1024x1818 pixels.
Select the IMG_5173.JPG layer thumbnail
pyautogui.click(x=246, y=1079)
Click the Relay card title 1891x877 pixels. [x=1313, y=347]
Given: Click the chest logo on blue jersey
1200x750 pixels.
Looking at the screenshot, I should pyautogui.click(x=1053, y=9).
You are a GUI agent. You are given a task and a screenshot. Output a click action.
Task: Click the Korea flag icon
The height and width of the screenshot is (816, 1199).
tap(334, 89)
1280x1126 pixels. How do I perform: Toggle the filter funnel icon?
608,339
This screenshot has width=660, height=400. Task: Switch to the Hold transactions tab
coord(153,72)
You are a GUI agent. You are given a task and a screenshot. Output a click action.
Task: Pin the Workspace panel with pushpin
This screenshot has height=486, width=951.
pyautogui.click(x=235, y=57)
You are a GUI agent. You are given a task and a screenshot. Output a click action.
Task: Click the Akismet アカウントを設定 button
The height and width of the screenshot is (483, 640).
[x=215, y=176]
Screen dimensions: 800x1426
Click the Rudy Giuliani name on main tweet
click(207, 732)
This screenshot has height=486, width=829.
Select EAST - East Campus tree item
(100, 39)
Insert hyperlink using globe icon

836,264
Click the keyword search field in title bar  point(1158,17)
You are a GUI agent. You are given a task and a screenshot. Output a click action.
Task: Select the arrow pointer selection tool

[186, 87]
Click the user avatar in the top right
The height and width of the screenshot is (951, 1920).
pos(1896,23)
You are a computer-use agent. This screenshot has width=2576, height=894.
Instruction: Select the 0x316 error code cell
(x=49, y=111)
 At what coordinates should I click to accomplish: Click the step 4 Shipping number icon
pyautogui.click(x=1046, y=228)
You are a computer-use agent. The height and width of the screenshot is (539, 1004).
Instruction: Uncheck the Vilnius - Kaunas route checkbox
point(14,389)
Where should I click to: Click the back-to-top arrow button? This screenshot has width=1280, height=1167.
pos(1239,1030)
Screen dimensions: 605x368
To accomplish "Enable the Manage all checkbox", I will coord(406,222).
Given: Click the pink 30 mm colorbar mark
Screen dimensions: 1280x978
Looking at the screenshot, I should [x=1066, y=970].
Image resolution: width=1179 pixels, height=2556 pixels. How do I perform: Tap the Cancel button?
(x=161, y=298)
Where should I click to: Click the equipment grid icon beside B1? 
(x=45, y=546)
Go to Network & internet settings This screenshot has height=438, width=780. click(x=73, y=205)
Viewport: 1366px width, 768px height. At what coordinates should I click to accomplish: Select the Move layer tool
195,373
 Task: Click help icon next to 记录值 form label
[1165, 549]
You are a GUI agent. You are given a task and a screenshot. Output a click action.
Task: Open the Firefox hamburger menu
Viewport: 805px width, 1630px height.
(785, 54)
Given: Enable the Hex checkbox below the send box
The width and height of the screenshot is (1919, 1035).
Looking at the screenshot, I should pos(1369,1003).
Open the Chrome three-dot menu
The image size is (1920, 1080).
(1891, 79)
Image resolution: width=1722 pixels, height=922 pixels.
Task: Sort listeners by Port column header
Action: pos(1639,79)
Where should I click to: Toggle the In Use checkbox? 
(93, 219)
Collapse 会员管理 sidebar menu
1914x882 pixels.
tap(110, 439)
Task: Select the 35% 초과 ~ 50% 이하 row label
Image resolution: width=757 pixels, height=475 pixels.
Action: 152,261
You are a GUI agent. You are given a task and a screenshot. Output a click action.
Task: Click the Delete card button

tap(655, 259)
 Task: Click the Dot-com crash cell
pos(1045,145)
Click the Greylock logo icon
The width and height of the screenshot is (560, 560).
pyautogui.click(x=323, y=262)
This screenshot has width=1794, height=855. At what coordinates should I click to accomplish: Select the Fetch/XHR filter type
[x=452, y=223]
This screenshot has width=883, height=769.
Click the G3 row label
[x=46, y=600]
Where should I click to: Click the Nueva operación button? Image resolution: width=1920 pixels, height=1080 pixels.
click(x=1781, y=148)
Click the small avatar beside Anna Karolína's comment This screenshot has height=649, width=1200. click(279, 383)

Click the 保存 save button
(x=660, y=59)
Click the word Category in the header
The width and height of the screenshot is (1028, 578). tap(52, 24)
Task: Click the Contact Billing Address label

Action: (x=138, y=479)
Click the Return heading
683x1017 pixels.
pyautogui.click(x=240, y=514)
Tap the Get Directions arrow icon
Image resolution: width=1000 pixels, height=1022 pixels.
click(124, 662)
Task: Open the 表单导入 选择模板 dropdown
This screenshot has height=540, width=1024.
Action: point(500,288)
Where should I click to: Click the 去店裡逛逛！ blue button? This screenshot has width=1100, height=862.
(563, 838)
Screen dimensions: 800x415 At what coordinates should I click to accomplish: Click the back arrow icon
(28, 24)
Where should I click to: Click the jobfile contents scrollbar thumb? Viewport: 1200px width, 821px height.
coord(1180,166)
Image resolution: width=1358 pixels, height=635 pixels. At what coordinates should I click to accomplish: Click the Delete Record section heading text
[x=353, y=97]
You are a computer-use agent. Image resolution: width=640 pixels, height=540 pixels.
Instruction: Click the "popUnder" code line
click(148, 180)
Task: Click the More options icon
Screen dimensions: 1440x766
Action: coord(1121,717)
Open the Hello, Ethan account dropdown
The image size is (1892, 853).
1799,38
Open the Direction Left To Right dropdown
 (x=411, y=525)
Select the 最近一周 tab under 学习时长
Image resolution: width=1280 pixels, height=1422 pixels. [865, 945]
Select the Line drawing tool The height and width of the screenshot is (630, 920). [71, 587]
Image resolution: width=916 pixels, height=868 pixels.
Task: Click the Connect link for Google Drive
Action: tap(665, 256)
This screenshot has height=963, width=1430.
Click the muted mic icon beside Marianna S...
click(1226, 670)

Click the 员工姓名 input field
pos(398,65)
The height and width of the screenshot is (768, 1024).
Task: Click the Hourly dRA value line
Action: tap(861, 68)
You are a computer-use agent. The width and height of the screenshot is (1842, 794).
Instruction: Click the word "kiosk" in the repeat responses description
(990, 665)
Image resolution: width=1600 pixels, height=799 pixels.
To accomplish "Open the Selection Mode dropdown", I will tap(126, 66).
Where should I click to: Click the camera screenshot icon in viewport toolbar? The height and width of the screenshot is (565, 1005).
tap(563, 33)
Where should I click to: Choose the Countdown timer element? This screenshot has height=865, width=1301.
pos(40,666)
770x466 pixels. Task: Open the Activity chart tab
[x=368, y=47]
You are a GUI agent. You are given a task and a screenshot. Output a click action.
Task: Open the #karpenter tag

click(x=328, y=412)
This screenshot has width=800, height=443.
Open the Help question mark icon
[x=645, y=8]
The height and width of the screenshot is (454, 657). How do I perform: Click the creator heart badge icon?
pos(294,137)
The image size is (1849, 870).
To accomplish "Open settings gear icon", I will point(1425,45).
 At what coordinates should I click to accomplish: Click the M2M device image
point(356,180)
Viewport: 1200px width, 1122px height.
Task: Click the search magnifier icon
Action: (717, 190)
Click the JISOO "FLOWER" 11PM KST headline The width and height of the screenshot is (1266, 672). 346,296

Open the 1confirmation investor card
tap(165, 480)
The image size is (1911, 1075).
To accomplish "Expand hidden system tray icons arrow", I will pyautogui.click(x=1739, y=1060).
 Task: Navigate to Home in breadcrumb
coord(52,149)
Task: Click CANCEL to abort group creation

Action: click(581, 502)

PROBLEM STATEMENT: Find the word "Enable" in the entries above. Copy every line that has it.

ANSWER FOR THIS EXERCISE:
To accomplish "Enable the Manage all checkbox", I will coord(406,222).
Given: Enable the Hex checkbox below the send box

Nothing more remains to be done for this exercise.